Page text –
┌──

I believe salt  helps harden any soap. 

From what I read, SL adds 2 benefits:
- fluidity and smoothness
- hardness

I was wondering about adding a little salt aswell ... A little extra hardness doesn't usually hurt.

But wouldn't it cancel the benefits from sugar/glycerin or make the soap crumbly ? Or could I benefit from both ?

Maybe *1tsp of each *ppo (salt, glycerin, sugar) ?


----------



## Bubbles Galore (Sep 23, 2011)

I'm not sure about salt in HP Fragola as I've only ever made a few HP batches. I did try sugar and SL in HP once but it didn't do anything for the fluidity in my case but give it a go and see if it helps.  :wink:


----------



## RDak (Sep 23, 2011)

I recently wanted to try salt to just harden bars........not to get a salt bar soap.

Found an old post where a member at one of the soap sites said "1TBL of salt per pound of oil, AFTER saponification, stirred into the hot soap before molding will harden bars".

I tried it........he/she was correct.  (Still easy to pour into the mold and didn't effect the sudsing.  I always put 1/2TBL of sugar PPO also.)

ETA:  I only do double boiler HP.


----------



## LauraHoosier (Sep 23, 2011)

> But wouldn't it cancel the benefits from sugar/glycerin or make the soap crumbly ? Or could I benefit from both ?



I actually printed out a HP recipe that uses sugar for fluidity and salt to harden, both at the same time.  You add the sugar at 1tbsp ppo and only add 1/2 tsp salt for the batch.



> SPECIAL SUGAR AND SALT INSTRUCTIONS:
> Pour 1/2 of the water into the pitcher you're going to use for the lye solution. Warm the remaining water left and completely dissolve the
> 3 tbs. sugar and 1/2 ts. salt. If sugar/salt is not completely dissolved
> your lye will not mix properly.
> ...



Here's the site link:

http://msbrenda.com/index.html


----------

└──

Material provided –
┌──

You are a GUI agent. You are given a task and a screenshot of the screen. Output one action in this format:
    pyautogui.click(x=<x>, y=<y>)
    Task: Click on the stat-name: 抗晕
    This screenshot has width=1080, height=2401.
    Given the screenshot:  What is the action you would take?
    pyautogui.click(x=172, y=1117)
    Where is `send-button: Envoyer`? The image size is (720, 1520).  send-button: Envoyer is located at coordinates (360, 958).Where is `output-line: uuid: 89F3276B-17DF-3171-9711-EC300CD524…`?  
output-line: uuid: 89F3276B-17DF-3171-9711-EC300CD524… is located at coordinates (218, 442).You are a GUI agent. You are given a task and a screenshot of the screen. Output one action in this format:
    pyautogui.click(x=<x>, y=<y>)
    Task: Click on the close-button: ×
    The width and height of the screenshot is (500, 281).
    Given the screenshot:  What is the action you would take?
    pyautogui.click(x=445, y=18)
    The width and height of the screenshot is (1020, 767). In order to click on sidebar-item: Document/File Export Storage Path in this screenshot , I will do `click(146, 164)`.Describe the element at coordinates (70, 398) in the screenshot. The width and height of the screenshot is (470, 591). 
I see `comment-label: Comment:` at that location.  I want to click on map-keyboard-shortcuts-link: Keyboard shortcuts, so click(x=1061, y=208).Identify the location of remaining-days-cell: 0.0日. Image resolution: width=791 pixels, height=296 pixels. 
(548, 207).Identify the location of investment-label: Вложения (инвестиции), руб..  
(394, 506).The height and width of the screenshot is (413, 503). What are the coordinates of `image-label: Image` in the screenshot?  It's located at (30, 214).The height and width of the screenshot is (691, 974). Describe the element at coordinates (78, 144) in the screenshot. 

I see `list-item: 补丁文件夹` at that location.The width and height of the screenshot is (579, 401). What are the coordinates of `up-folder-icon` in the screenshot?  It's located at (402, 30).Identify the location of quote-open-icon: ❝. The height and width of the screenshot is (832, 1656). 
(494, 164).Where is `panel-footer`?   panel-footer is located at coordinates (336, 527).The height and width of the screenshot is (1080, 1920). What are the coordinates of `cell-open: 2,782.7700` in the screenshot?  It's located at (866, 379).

└──

Exercise set –
[a] Set down the passage of the soap-making thread word for word, starting at "From what I" and ending at "glycerin, sugar) ?".
[b] Answer the following from the soap-making thread:
(i) According to the old post that RDak quotes, how much salt should be used per pound of oil?
(ii) Which HP method does RDak say is the only one they use?
(iii) How much salt for the batch does LauraHoosier's printed recipe call for?
Draw solely on the soap-making thread for what comes next.

Response list –
[a]
From what I read, SL adds 2 benefits:
- fluidity and smoothness
- hardness

I was wondering about adding a little salt aswell ... A little extra hardness doesn't usually hurt.

But wouldn't it cancel the benefits from sugar/glycerin or make the soap crumbly ? Or could I benefit from both ?

Maybe *1tsp of each *ppo (salt, glycerin, sugar) ?

[b]
(i) 1 tablespoon (1TBL)
(ii) Double boiler HP
(iii) 1/2 teaspoon